The river served as a major artery for jute and textile trade back in the day and the lifeblood of the East India Company, and the Mughal Empire before them. Today, these banks exude a sense of the tranquil days, ancient temples, rituals and a visual archive of four hundred years of British rule. The banks are a mini river civilization of sorts, preserving a fraction of the past. Every morning starts with prayers, bathing, commerce and ceremonies of birth and death. Banyan and peepul trees dot the length of the ghats supporting micro-communities, small temples, and markets. Under the belly of the towering Howrah bridge is the Mullick Ghat flower market; no amount of description can truly explain what this place is unless one goes there. Just north of the flower market borders Posta, a market trading in spices, garlic, salts, oils, and sugar. An early morning photo walk along the Hooghly is extremely rewarding for any visual artist as is evident from the growing number of local and visiting photographers from around the world.
5. Chitpur road and its centuries-old lifestyle.
This is the oldest road in Kolkata — some say 400 years old — and is home to a varied range of businesses that take you back as long ago. The Bengali almanac (panjika), traditional eateries, road theaters (jatra), music shops, cotton merchants, tailors, block printers, metal workers, carpenters, potters, jewelers, perfumeries, sex trade, and pretty much any old school commerce that can be imagined, will be found here. It is also a validation of the ethnic diversity in Kolkata, as different cultures hold sway over specific sections of Chitpur — Muslims, Marwaris, Sikhs and Bengalis all have their distinct buildings, street decor, odor, eateries and heritage well reflected in their surroundings. Chitpur Road is a magnet for street and documentary photographers with many global photography grants and projects getting commissioned in recent years.
6. It’s eclectic street art scene.
Kolkata is the intellectual, cultural and creative capital of India, colloquially at least. Much of present-day Bollywood’s early genesis traces back to Bengal — Bimal Roy, Hrishikesh Mukherjee, Tapan Sinha, and Ritwik Ghatak to name a few — the most eminent being Oscar-winning Satyajit Ray. Same with music — Sachin and Rahul Dev Burman, Pandit Ravi Shankar, Hemant Mukherjee, and the legendary Kishore Kumar. So, the land of Jamini Roy and Nandalal Bose having creative clout ought to be a trivial matter. Yet Kolkata has not been a hotbed for street art until recently, primarily because much of its walls were a canvas for political advertising.
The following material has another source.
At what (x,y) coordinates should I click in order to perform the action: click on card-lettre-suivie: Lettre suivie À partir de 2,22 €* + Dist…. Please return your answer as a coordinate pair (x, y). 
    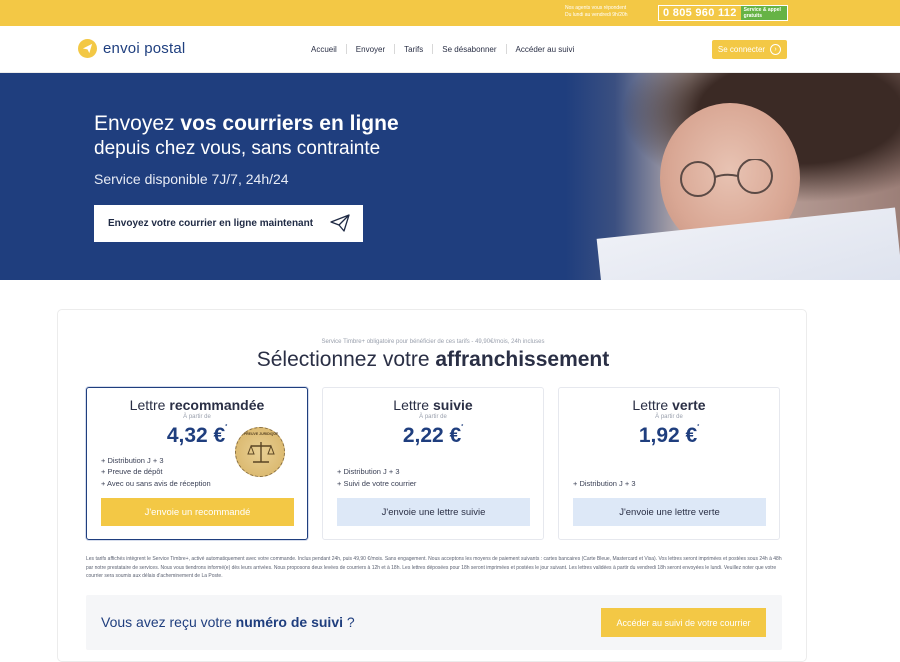
    Looking at the image, I should click on (433, 464).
A new genre of urban artists is changing that throughout the city with murals, abstracts, caricatures, quotes, and satirical commentaries, which are particularly inviting to street art and street photography aficionados.
7. It’s a gateway to the splendor of the eastern Himalayas.
Mountain and landscape lovers find a healthy share of hiking and photography options in the Garwhal and Kumaon ranges of the north. The magnificence of the eastern Himalayas is only recently unwrapping itself in a meaningful way, i.e., beyond the locals and hardcore adventurers who’ve traversed these parts for decades. Sandakphu for instance, is probably one of the best hikes in all of India, offering views to four of the world’s tallest peaks. There is Everest itself in all its resplendent glory, with deputies Lhotse and Makalu (fourth and fifth tallest in the world) and on the other side is the majestic Kanchenjunga (third highest in the world). In addition, marvel at the Annapurna ranges spanning Nepal, Tibet, Sikkim, and Bhutan. Kolkata acts as an effective gateway to this region, ideal for nature and landscape photographers, but also for bird and wildlife lovers.